Tadi pagi jatah bertemu awak kapal Melayu tambah satu lagi setelah Cecilia melihat nama Rochyadi tertulis di dada si tukang masak telor ceplok (omelette). Jadilah kami mengobrol sambil ia memasak omelette pesanan kami dan beberapa penumpang lainnya. "Dari mana Pak?," tanyanya. "Jakarta, Anda?" "Sama dong Pak, saya juga dari Jakarta." "Oh anak Betawi nih, dimane kampungnye?" "Di Kebayoran Pak, blok A. Senang sekali bisa bertemu orang asal dari Indonesia Pak," katanya lagi. Karena maklum akan kerinduan anak-anak ini bisa mengobrol dengan penumpang di dalam bahasa ibunya, makanya saya tidak katakan dari Kanada :-). Meskipun awak kapal ini banyak warga Melayunya, mereka tentu tidak bebas bercengkerama. Selama jangka kontrak itu tidak ada hari liburnya, mereka bekerja 7 hari seminggu, sedikitnya 12 jam per hari. Mereka "libur" di akhir kontrak. Begitu kapal nanti selesai cruise dan mendarat di pagi hari, mereka berlayar lagi di malam harinya. Seperti saya ceritakan di tayangan terdahulu, bila mereka ada waktu bebas, tentu tidak mereka pakai ngerumpi dan ngobrol tapi ke darat, syoping a la kadarnya dan menelepon keluarganya, terutama yang sudah beristeri.
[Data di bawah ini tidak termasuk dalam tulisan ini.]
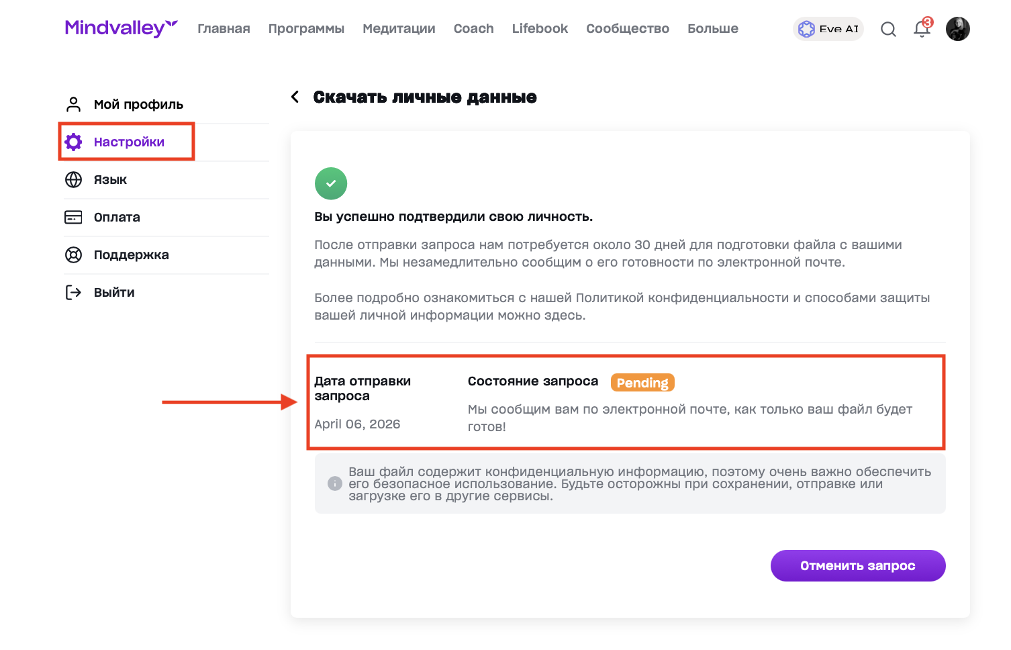The height and width of the screenshot is (650, 1011).
Task: Open the search magnifier icon
Action: click(888, 29)
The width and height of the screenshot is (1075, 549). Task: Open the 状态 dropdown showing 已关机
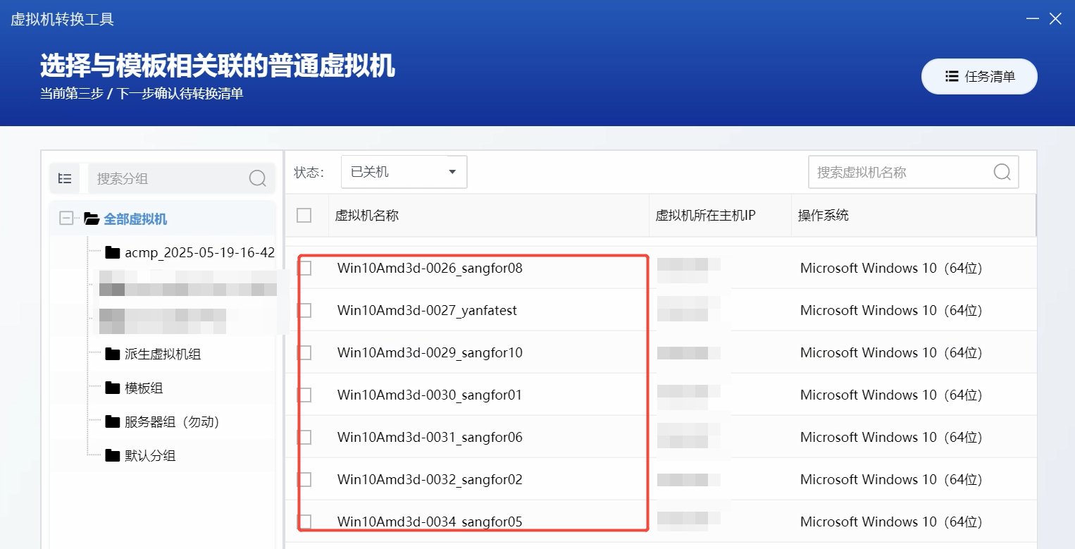[404, 172]
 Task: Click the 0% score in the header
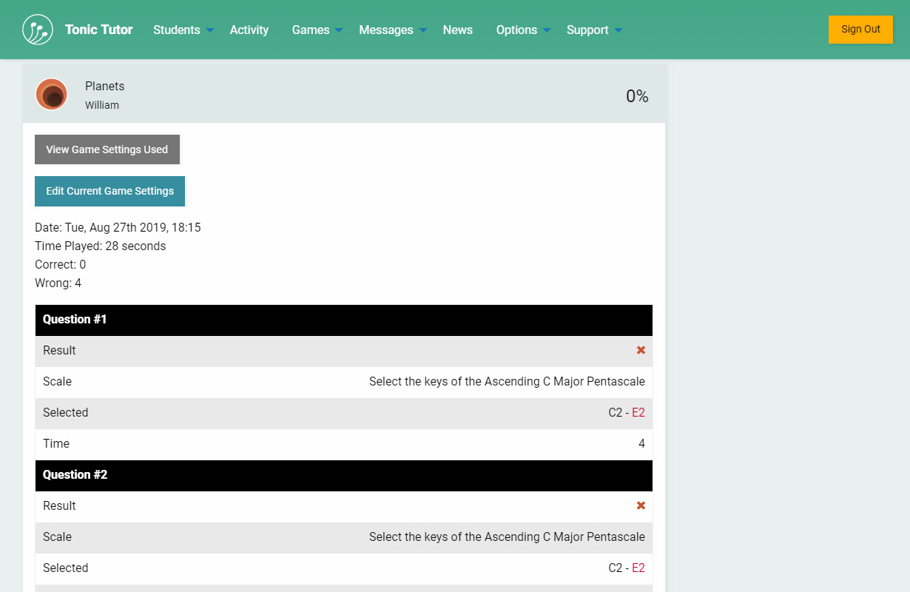click(x=636, y=96)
Menjelang jam 12, Bang Jeha dan Empoknya sudah menunggu rombongan peserta snorkeling dari kapal kami. Laku banget dan ternyata ada 35 peserta alias sekapal speedboat. Lumayan penghasilan St. Lucia Scuba hari ini, nama tour atau snorkeling lokal yang mengurus dan akan memandu kami. Kusempat bicara dengan Erol, diving guide, yang kata Cecile mirip banget dengan OJ Simpson tampangnya. "How far is the diving site?" "Not too far, a 45-minutes boat ride," katanya. Belakangan, kembali berkat GPS-ku, ternyata cukup lumayan jauhnya, sekitar 30-an km. Dapat kami tempuh dalam waktu singkat karena motor 2 x 250 PK sang speedboat dikebut kapten Garfield dengan kecepatan 40-an km per jamnya. Dengan jarak segitu, kita sudah dapat sampai ke 'diving site' yang oke di Kepulauan Seribu, tempatku mengagumi salah satu kreasi Oom Han, pemandangan di bawah air. Weleh-weleh, ternyata 'diving site' berada di pinggir pantai, ideal sekali untuk Cecilia yang baru pertama kali ini melakukan snorkeling sebab tidak jauh dari daratan. Variasi jenis ikan maupun karangnya cukup banyak, ada clown fish, angel fish, gorgeous fish, amazing fish :-), dsb. Ada karang otak, karang api, karang turi, karang anyar :-). Pokoke lumejen sekhalei prens, it's worth it. Akibatnya waktu yang disediakan selama 1,5 jam berlangsung sangat cepat. Pelayanan anak-anak pribumi di pulau ini juga cukup baik. Ada beberapa guru maupun pemandu yang bisa melayani mereka yang membutuhkan. Tidak sukar untuk menjual turisme di pulau bermodal ikan karang ini. Seperti kudongengkan di tayangan ketiga yang lalu, matahari, sejarah, pantai maupun 'diving snorkeling' di Nusantara tidak perlu kalah dari seluruh pulau di Kepulauan Karibia ini. Sayangnya ... Anda dapat mengisi sendiri titik-titik itu. Sekian dulu, sampai berjumpa di kisah berikutnya.